De Lillo racconta il mondo di quest'uomo e lo fa attraverso suggestioni date da un registro narrativo capace di funambolici intrecci di parole spesso ricercate, segno distintivo - in questo romanzo più che in altri - dell'abilità e la bravura dell'autore e della sua capacità nel costruire una gabbia che imprigiona il lettore tenendolo incollato a ogni pagina. Un crescere lento ma costante, silenzioso ma letale come la nube di tossina che si espande a seguito di un incidente ferroviario e che stringe la città in una morsa che soffoca Jack, gettandolo in un turbine di emozioni, sentimenti, sensazioni.
L'uomo che cade, altro romanzo di De Lillo ma di 22 anni dopo rispetto all'uscito di Rumore Bianco, è presente nella vita del professore del Midwest, perché Gladney precipita legato a una corda nel turbine delle sue paure raggiungendo l'apice massimo quando finisce per cercare il Dylar, farmaco ritenuto capace di alleviare la paura della morte, farmaco per la cui sperimentazione la moglie di Jack, Babette, si è offerta volontaria manifestando dunque una paura meno egoista rispetto a quella del professore. Contrasto tra due esternazioni differenti tuttavia entrambe estreme e prive di controllo.
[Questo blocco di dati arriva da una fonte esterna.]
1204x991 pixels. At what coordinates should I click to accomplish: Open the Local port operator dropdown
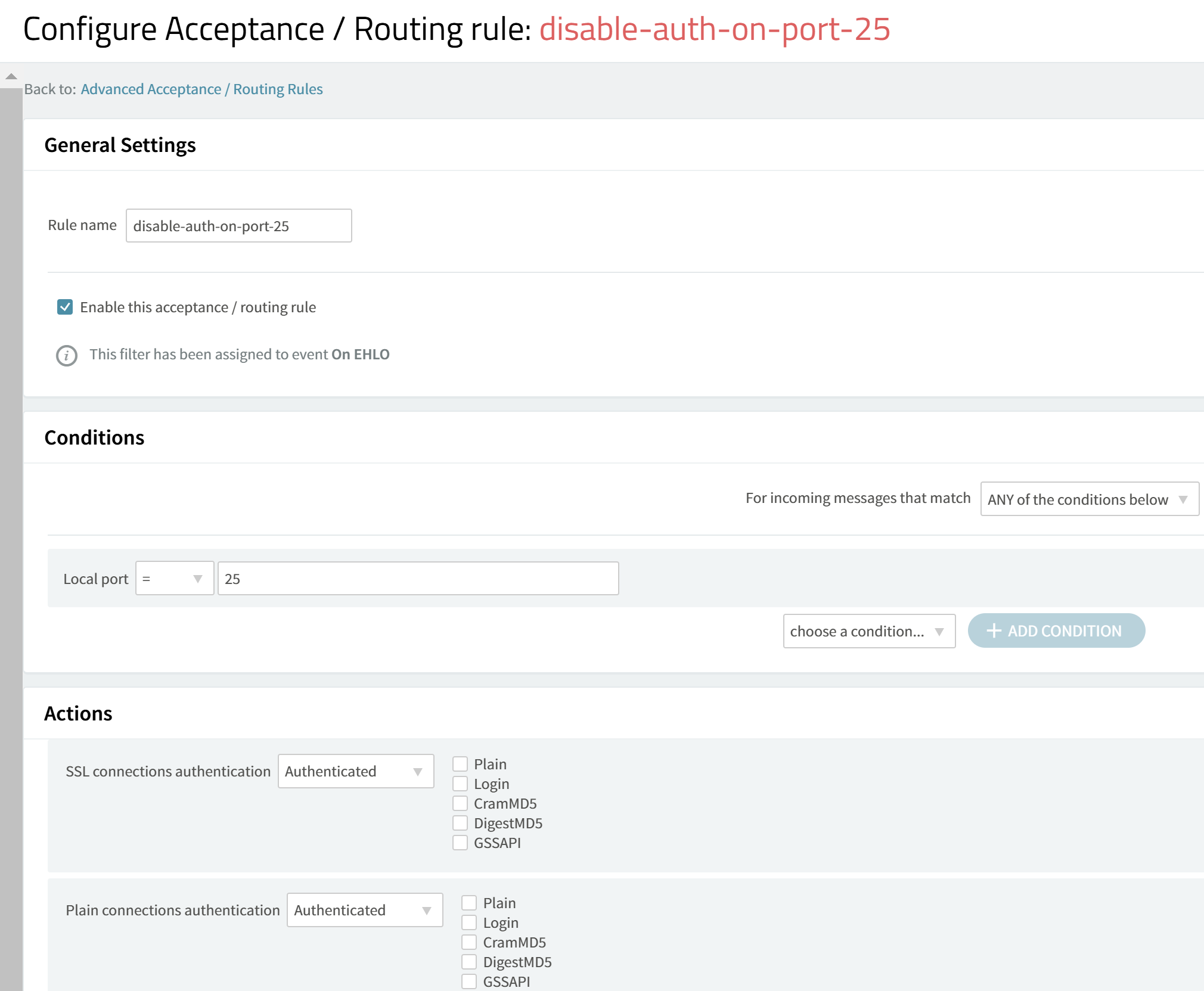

Chiari, seppur paradossali, sono i riferimenti all'incomunicabilità del mondo moderno. L'ex moglie di Jack sa l'inglese ma dialoga con lo stesso in spagnolo e portoghese; lo stesso professore è esperto in studi hitleriani ma non mastica nemmeno un po' di tedesco. Nel mezzo c'è il rumore che disturba e interferisce costringendo i personaggi a sforzi continui per comprendersi. E quel rumore è la paura, l'inadattabilità a un mondo creato sul terrore psicologico, sulla pressione dei  media capaci di battezzare come figli da accudire tempeste e uragani spettacolarizzando il disastro.
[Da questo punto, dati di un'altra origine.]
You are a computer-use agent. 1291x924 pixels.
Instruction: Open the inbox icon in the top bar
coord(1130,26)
La televisione, il supermercato, il mondo globalizzato e globalizzante, l'America di provincia così lontana, così vicina a tante realtà italiane, già perfettamente raccontata da Altman in America Oggi. C'è tutto questo in Rumore Bianco, edito in Italia da Einaudi, datato 1985 ma pur sempre attuale nell'epoca del Sarin lanciato nell'etere come casus belli per guerre imperialiste di ogni tipo; e la televisione, arma di distrazione di massa che lancia messaggi in distorsione così come il rumore bianco, quell'intenso e continuo segnale che ci costringe a uno sforzo sovrumano per captare la verità, spesso inesistente, dietro le onde medie dell'informazione manipolata.